Once I had the setup dialed in I started selling to the neighbors. People were stuck at home and didn’t want to go out, so I built a little pickup box outside and ran orders through Stripe and advertised through Nextdoor. The Stripe setup turned out to be overkill as everyone preferred to pay with cash in the dropbox. I wasn’t trying to build a business, just pay for my hobby. Three or four single origins in rotation, and it worked great for a while with enough repeat customers to pay for the coffee and make it worth my time. That lasted for a couple years until we moved again.
New Gear
I’ve been following Coffee Crafters for years as they make the roaster I’d been using. They’re an American company doing their own design and manufacturing, which I really respect. When they released the Valenta series in early 2025, I bought one. I crated up the the Artisan and went all in on the Valenta 3. It’s cleaner, way more compact, fits on a little rolling table in my office. I still roast periodically with a few single origins, though I’m not selling to neighbors anymore. (Could if I wanted to. This thing makes it pretty easy.) I had to make some improvements through. I added a dedicated Raspberry PI with screen to run the optional roasting software (also confusingly called Artisan) and then made a few other modifications.
The Airflow Problem and My Fix
Here’s the thing I’ve dealt with on both machines: airflow control during the roast is finicky. As beans lose density and expand, they float differently in the air, and the rate of heat transfer changes. The idea is simple: start at max airflow, dial it back as the beans dry and expand to maintain a sufficient loft without blowing beans out the top. It also helps you manage the transition from the drying phase to the development phase and you get faster roasts and better flavors.
Roasting temperature matters most (I aim for 415F for most beans), but the roast length and airflow management matter too. You want to hit temperature fast without over-extending the roast (baking the beans).

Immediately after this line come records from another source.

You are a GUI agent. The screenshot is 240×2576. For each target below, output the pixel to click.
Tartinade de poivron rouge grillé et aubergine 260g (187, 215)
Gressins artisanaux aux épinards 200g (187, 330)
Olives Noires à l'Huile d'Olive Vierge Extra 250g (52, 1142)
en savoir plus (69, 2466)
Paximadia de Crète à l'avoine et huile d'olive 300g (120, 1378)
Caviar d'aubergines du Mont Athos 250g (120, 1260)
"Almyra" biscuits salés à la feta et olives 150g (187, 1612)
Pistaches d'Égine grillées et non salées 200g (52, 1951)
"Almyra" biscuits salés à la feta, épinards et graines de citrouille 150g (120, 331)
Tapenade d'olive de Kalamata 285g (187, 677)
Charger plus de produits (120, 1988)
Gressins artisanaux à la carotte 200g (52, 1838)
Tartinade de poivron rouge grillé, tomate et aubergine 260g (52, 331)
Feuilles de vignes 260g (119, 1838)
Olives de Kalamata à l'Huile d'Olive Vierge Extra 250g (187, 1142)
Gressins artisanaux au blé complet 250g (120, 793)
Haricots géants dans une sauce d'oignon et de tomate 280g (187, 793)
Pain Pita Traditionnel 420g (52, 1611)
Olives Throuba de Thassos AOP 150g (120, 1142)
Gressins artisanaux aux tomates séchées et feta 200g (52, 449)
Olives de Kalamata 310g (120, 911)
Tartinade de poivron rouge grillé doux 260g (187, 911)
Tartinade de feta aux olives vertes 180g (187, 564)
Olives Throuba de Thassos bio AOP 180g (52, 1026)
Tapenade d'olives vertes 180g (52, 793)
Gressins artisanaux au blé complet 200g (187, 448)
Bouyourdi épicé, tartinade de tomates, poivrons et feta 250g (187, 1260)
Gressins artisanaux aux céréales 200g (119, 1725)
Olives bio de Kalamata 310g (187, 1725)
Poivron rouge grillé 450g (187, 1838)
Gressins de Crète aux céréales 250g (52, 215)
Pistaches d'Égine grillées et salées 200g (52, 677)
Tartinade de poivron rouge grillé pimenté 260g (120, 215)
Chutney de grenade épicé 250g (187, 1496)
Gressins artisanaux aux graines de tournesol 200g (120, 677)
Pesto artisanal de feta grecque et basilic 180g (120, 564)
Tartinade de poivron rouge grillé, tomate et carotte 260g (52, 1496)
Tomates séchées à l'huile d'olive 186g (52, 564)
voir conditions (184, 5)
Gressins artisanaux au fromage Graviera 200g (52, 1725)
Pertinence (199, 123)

The factory loft air control is a little crude. A solid-state relay uses the voltage through a potentiometer to modulate power to the blower motor, but the dial doesn’t give you fine control. So I added a second pot in series, rated at about 10% of the factory range. Now I just set the factory knob at the max for this bean mass (usually around 4) and use my secondary adjustment which gives me a full rotation to play with rather than just 1/10 of the arc on the factory knob. Much finer control. That’s important because if you slip and cut loft air too much you risk stalling the bean fountain and scorching the beans or even starting a fire.